A memory access in a physical machine can be very complex. For example, when a program accesses an operand located at an address that is not in physical memory, the processor registers a page miss. The performance difference between an access from the local L1 cache versus a page miss can be 8 orders of magnitude, that is, ten million times slower. An L1 cache hit is serviced in the order of 500pico-seconds, whereas a page miss can be as slow as 15 milli-seconds if it has to come from rotational storage.

For web applications, the elements of good design mandate that the response time of the application is less than 100msec. Anything longer, and the customer will experience a disassociation between input and action.
This constraint forces web applications to service all requests from memory.

For high-performance computing, the mandate is even stronger.

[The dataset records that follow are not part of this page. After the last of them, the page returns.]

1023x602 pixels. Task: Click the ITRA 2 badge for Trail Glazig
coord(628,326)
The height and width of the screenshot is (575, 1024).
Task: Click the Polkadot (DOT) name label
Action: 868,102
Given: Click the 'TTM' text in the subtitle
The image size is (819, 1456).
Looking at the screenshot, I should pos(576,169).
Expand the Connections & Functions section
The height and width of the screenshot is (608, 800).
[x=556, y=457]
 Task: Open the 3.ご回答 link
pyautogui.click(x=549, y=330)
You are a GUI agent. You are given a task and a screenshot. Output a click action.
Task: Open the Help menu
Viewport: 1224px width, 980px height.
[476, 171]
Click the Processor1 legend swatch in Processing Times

A typical HPC application will use tens of thousands of processors in a synchronized manner, and thus one slow process can impede the progress of tens of thousands other processes, destroying the performance of the parallel application. In addition to requiring that all requests are serviced from memory, it is also paramount that the algorithm keeps all the processors busy by load balancing and overlapping data accesses with computation. This is particularly important when operands need to traverse the weakest link in a parallel computation: the communication link/network.

Good algorithm desigms, sequential or parallel, take into account where, and how, operands need to be accessed. The key insight for sequential algorithm optimization is to be aware of the memory hierarchy. The insight for parallel algorithms is to be aware where in space the operands reside, and avoid accessing these remote operands.

Variability is another attribute that parallel algorithms are sensitive to. As tens of thousands of processors are working together, when the initial division of labor has generated a balanced workload, any variability caused by poor operand locality, network contention, or clock frequency modulation due to power constraints, causes the collective to wait for the slowest process. As the number of processors grows, so does variability. When variability rises processor utilization drops.